Was willst Du als zukünftiger Kinderarzt dagegen unternehmen?
Gerade bei Kindern kann man schon durch kleine Veränderungen der Lebensgewohnheiten viel erreichen. Ich denke da beispielsweise an Kinder mit Übergewicht, ein Thema das mir sehr am Herzen liegt. Ich bin auch bereits bei einem Programm für adipöse, also stark übergewichtige Kinder dabei. Aber soweit sollte es erst gar nicht kommen und deshalb möchte ich ein Programm in Rosenheim für Kinder, welche auf dem Weg ins Übergewicht sind, ins Leben rufen. Es ist viel einfacher so ein Kind wieder in die „richtige“ Spur zu bekommen, als ein Kind das bereits in den Brunnen gefallen ist.
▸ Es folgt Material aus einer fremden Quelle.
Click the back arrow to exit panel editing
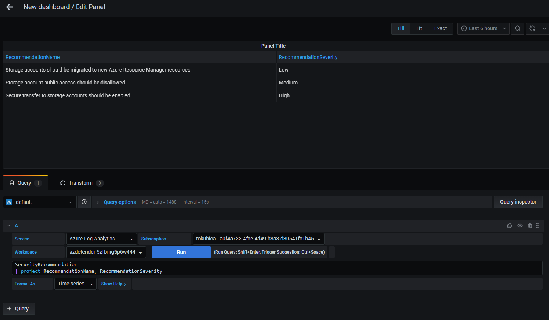This screenshot has height=320, width=549. pyautogui.click(x=10, y=7)
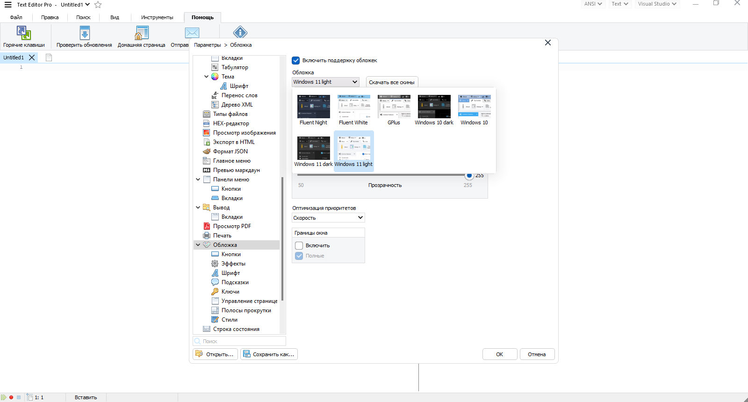Click the Скачать все скины button
Screen dimensions: 748x402
[392, 82]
Natürlich hängt der Erfolg auch, je jünger das Kind ist, vor allem von den Eltern ab. Und diese muss man ebenso abholen. Aber diese enge Zusammenarbeit mit Kindern und Eltern macht mir extrem viel Spaß und um diese noch weiter zu verbessern mache ich gerade eine Weiterbildung zum Ernährungsberater und Adipositastrainer. Ich glaube damit kann ich einen Teil für eine bessere Medizin in der Zukunft beitragen.